■ Texte extrait:

________________________

La loi de blocage a été complétée par un décret de février 2022 et un arrêté de mars 2022 désignant le Service de l’Information Stratégique et de la Sécurité Economique (SISSE) de la Direction Générale des Entreprises (DGE) comme guichet unique, à partir du 1er avril 2022, chargé de rendre un avis officiel sur les documents et renseignements dont la communication serait de nature à porter atteinte à la souveraineté, la sécurité ou les intérêts essentiels de la Nation.
Par ailleurs, l’AFEP et le MEDEF ont publié un guide commun détaillant les différents critères qui permettent aux entreprises, aidées du SISSE, d’identifier les données dites « sensibles » qu’il convient de ne pas transmettre à l’étranger dans le cadre des demandes de transmission de preuves par des autorités.
La loi dite « de blocage » [1] a été adoptée pour protéger les informations et données sensibles qui attenteraient aux intérêts de la Nation si elles étaient communiquées comme preuves à l’occasion de procédures judiciaires à l’étranger.
Cette loi vise à répondre à l’utilisation par les juridictions étrangères de procédures (à l’instar de la procédure Discovery américaine) permettant de communiquer des données stratégiques lors de procès avec des entreprises concurrentes. Ces derniers saisissent en effet de manière opportune ces juridictions pour obtenir des informations stratégiques sur leurs concurrents étrangers.

________________________

■ Consigne 1: D'après le texte extrait, quel service est désigné comme guichet unique à partir du 1er avril 2022 ?
■ Consigne 2: Selon le texte extrait, pourquoi la loi dite « de blocage » a-t-elle été adoptée ? Répondez en une à trois phrases.
■ Consigne 3: Transcrivez fidèlement le passage du texte extrait, en partant de « Par ailleurs, l’AFEP » et en allant jusqu'à « judiciaires à l’étranger. ».

■ Segment de données:
________________________

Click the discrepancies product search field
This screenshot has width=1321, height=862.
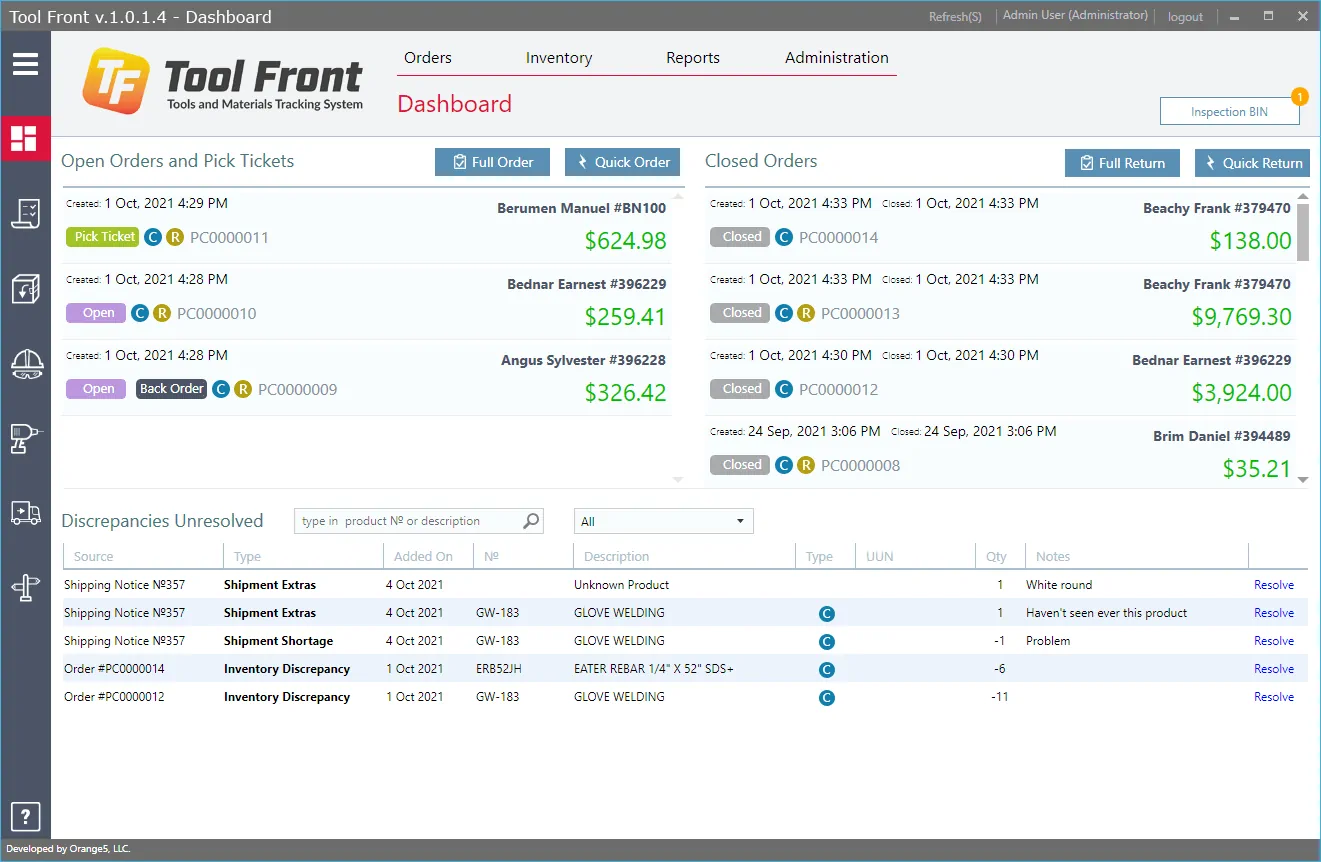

________________________

■ Réponse rédigée 1: Le Service de l'Information Stratégique et de la Sécurité Economique (SISSE) de la Direction Générale des Entreprises (DGE).

■ Réponse rédigée 2: Elle a été adoptée pour protéger les informations et données sensibles qui porteraient atteinte aux intérêts de la Nation si elles étaient communiquées comme preuves lors de procédures judiciaires à l'étranger. Elle répond à l'utilisation, par des juridictions étrangères, de procédures comme la procédure Discovery américaine, qui permettent de communiquer des données stratégiques lors de procès avec des entreprises concurrentes.

■ Réponse rédigée 3:
Par ailleurs, l’AFEP et le MEDEF ont publié un guide commun détaillant les différents critères qui permettent aux entreprises, aidées du SISSE, d’identifier les données dites « sensibles » qu’il convient de ne pas transmettre à l’étranger dans le cadre des demandes de transmission de preuves par des autorités.
La loi dite « de blocage » [1] a été adoptée pour protéger les informations et données sensibles qui attenteraient aux intérêts de la Nation si elles étaient communiquées comme preuves à l’occasion de procédures judiciaires à l’étranger.